Impact of thrombocytopenia on bleeding and thrombotic outcomes in adults with cancer-associated splanchnic vein thrombosis.

Abstract

Malignancy is a risk factor for splanchnic vein thrombosis (SpVT). Data on the natural history of cancer-associated SpVT are limited. This was a single-center retrospective cohort study of 581 adult patients with cancer and SpVT. We aimed to characterize the impact of thrombocytopenia on major bleeding and progression or recurrence of SpVT within one year of initial cancer-associated SpVT diagnosis. Baseline thrombocytopenia (platelet < 100,000/uL within 15 days of SpVT diagnosis) was present in 39.5% of patients. A total of 39.2% of patients received therapeutic anticoagulation within two weeks of SpVT diagnosis. The cumulative once-year incidence of major bleeding was 10.7% (95% CI: 8.2-13.2), and for SpVT recurrence/progression was 16.2% (95% CI: 13.2-19.2).
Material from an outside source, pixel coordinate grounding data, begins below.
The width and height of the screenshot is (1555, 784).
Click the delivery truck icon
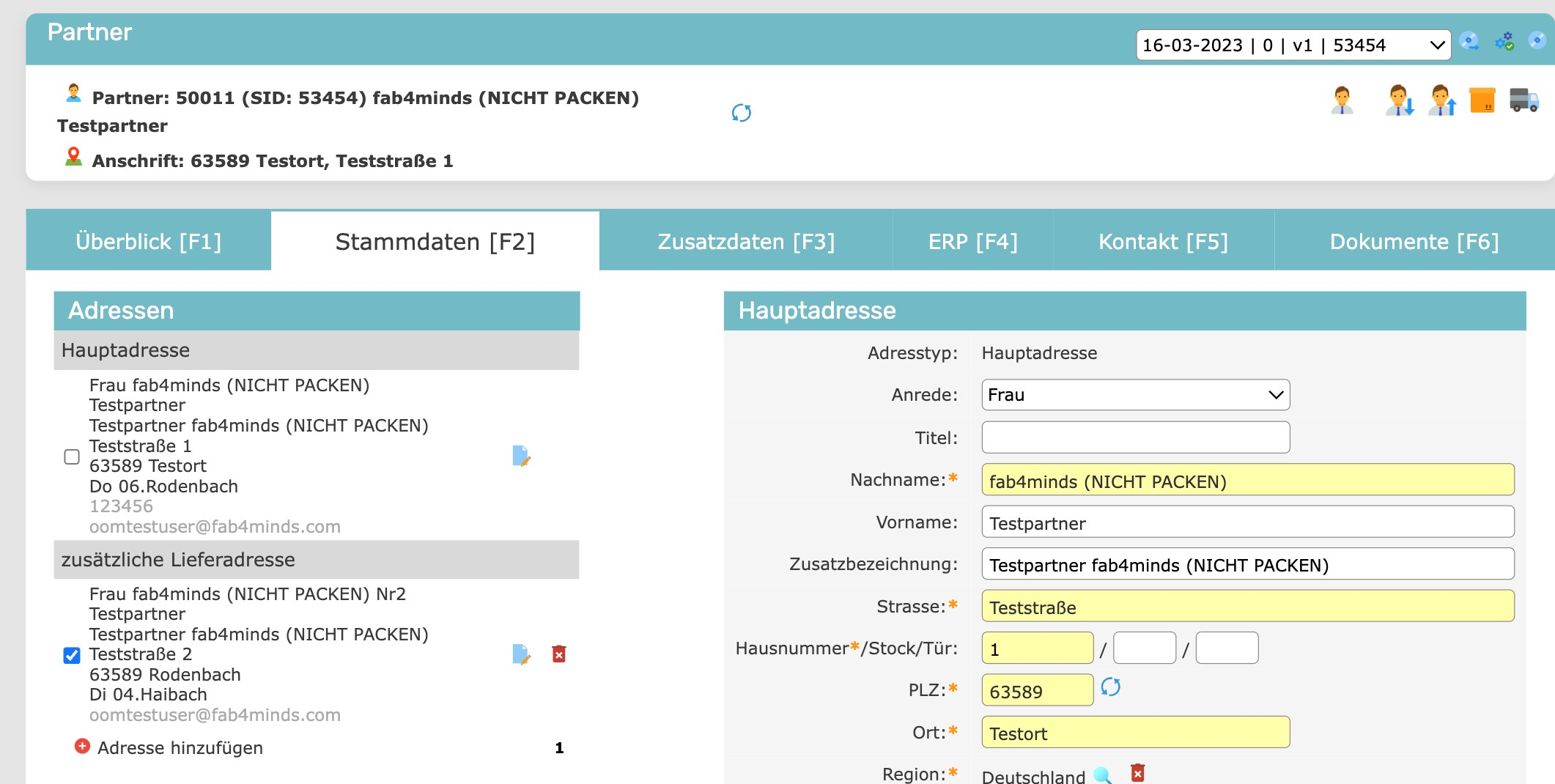click(x=1523, y=100)
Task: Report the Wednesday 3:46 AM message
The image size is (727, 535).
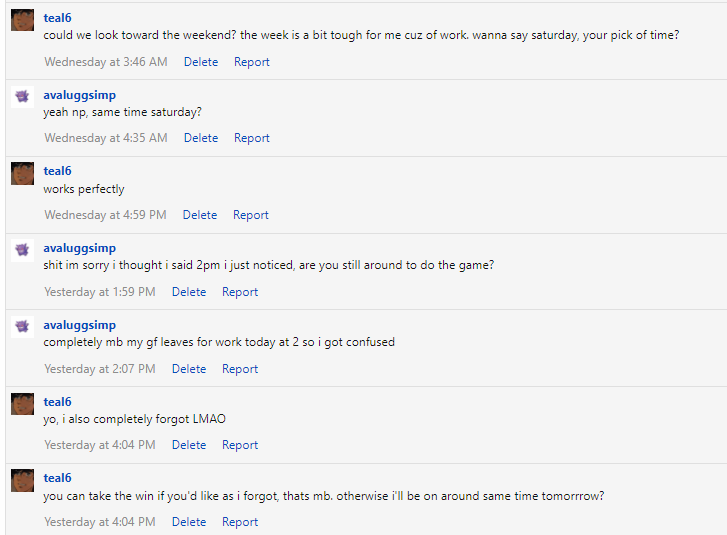Action: [x=251, y=62]
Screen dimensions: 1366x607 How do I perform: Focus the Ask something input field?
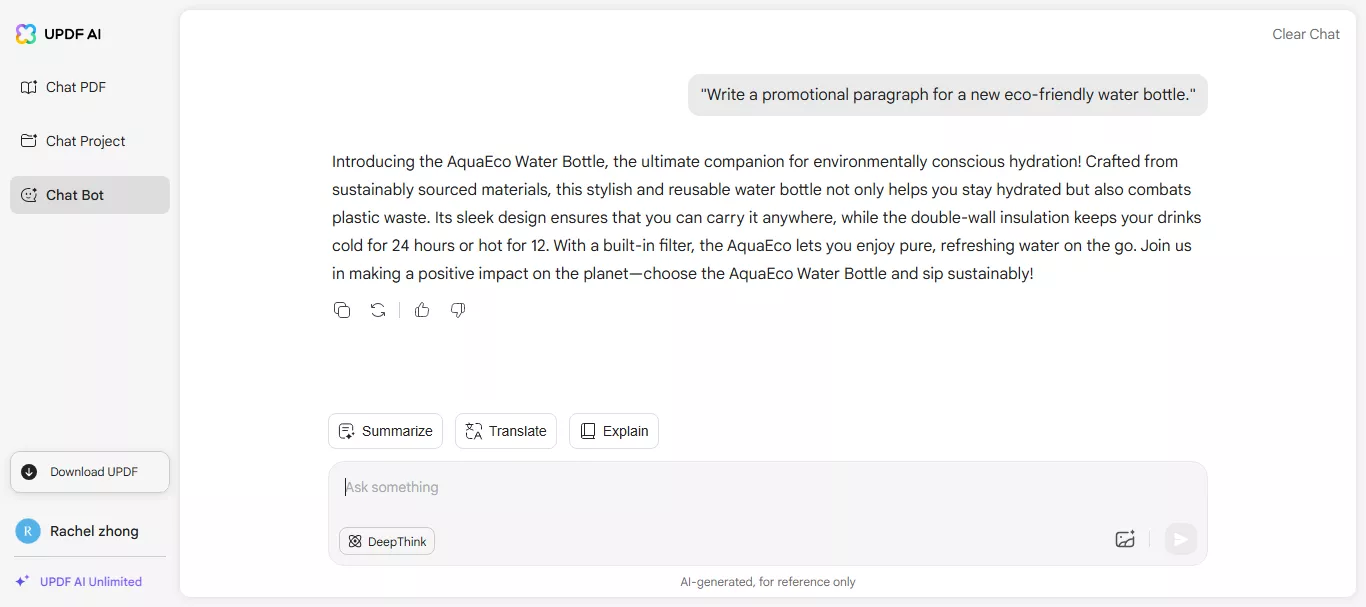point(767,488)
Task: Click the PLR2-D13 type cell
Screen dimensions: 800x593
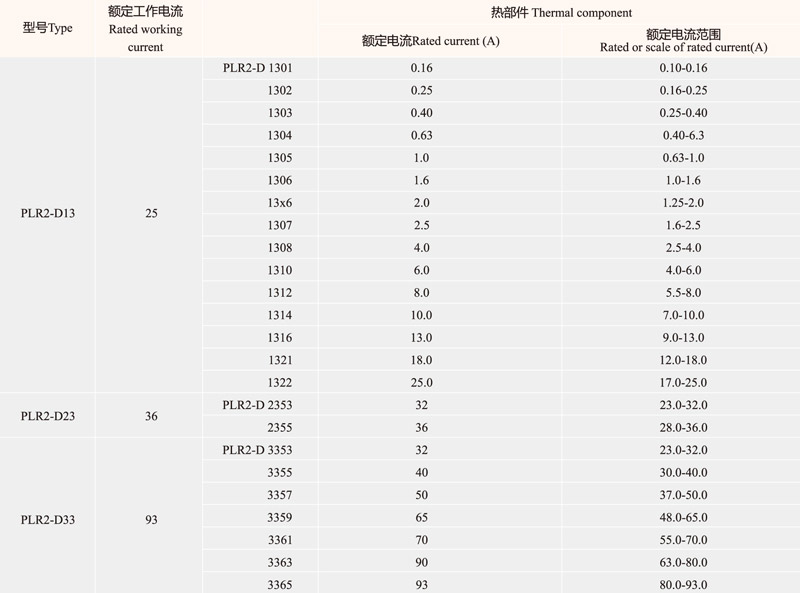Action: 47,214
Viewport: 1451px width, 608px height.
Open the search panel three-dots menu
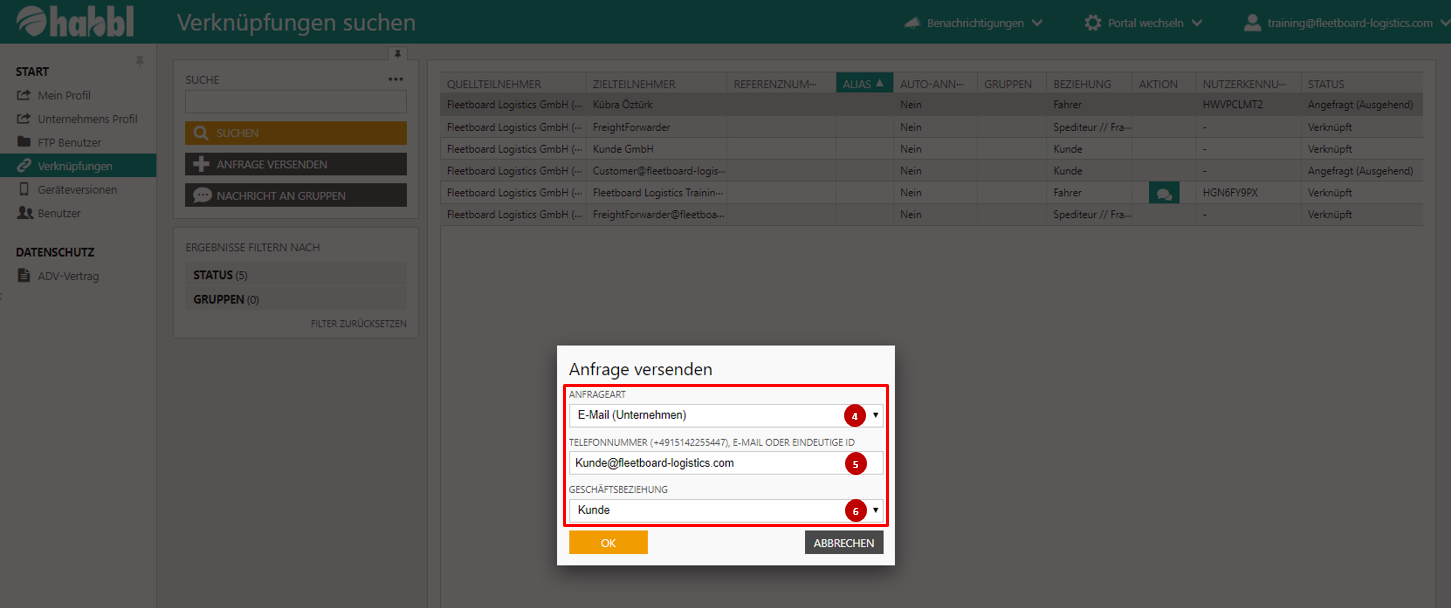click(396, 80)
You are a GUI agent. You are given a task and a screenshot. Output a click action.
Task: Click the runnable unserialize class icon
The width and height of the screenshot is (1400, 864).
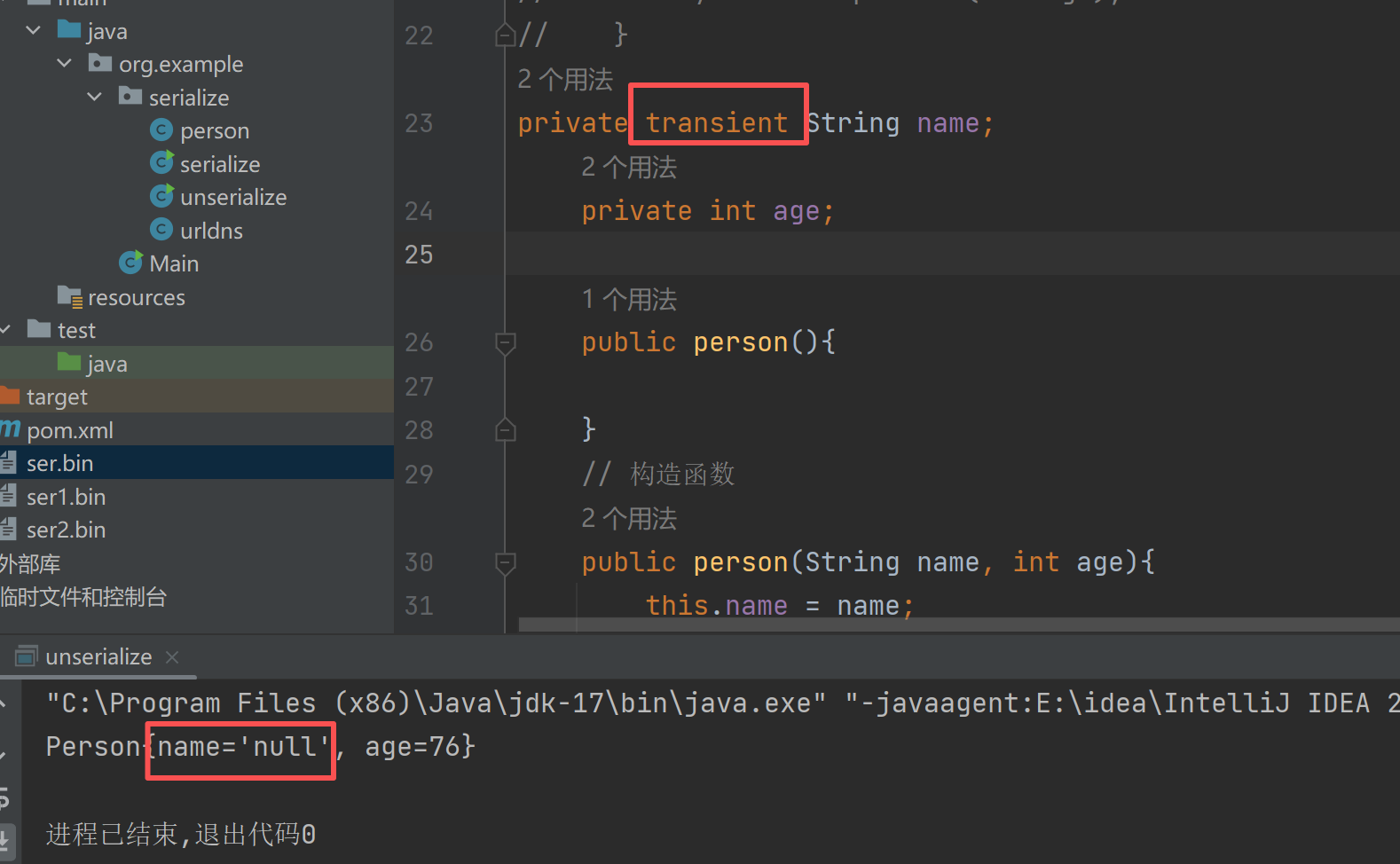point(161,197)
In multivariable regression analysis, therapeutic anticoagulation was associated with increased major bleeding (aRR: 1.74, 95% CI: 1.08-2.81) and decreased progression/recurrence of SpVT (aRR: 0.55, 95% CI: 0.35-0.86). Baseline thrombocytopenia was not independently associated with either major bleeding (aRR: 0.76, 95% CI: 0.43-1.34) or progression/recurrence of SpVT (aRR: 1.14, 95% CI: 0.73-1.78). A secondary analysis using inverse probability of treatment weighting with propensity scores for baseline thrombocytopenia corroborated that patients with thrombocytopenia did not have increased bleeding risk (aHR: 0.81, 95% CI: 0.48-1.39). Multivariable analysis treating platelets as a time varying covariate also did not reveal an association with major bleeding (aHR: 0.89, 95% CI: 0.55-1.45). Bleeding and thrombosis progression were frequent in patients with cancer-associated SpVT. Anticoagulation was associated with increased major bleeding and decreased thrombotic progression; thrombocytopenia did not impact outcomes.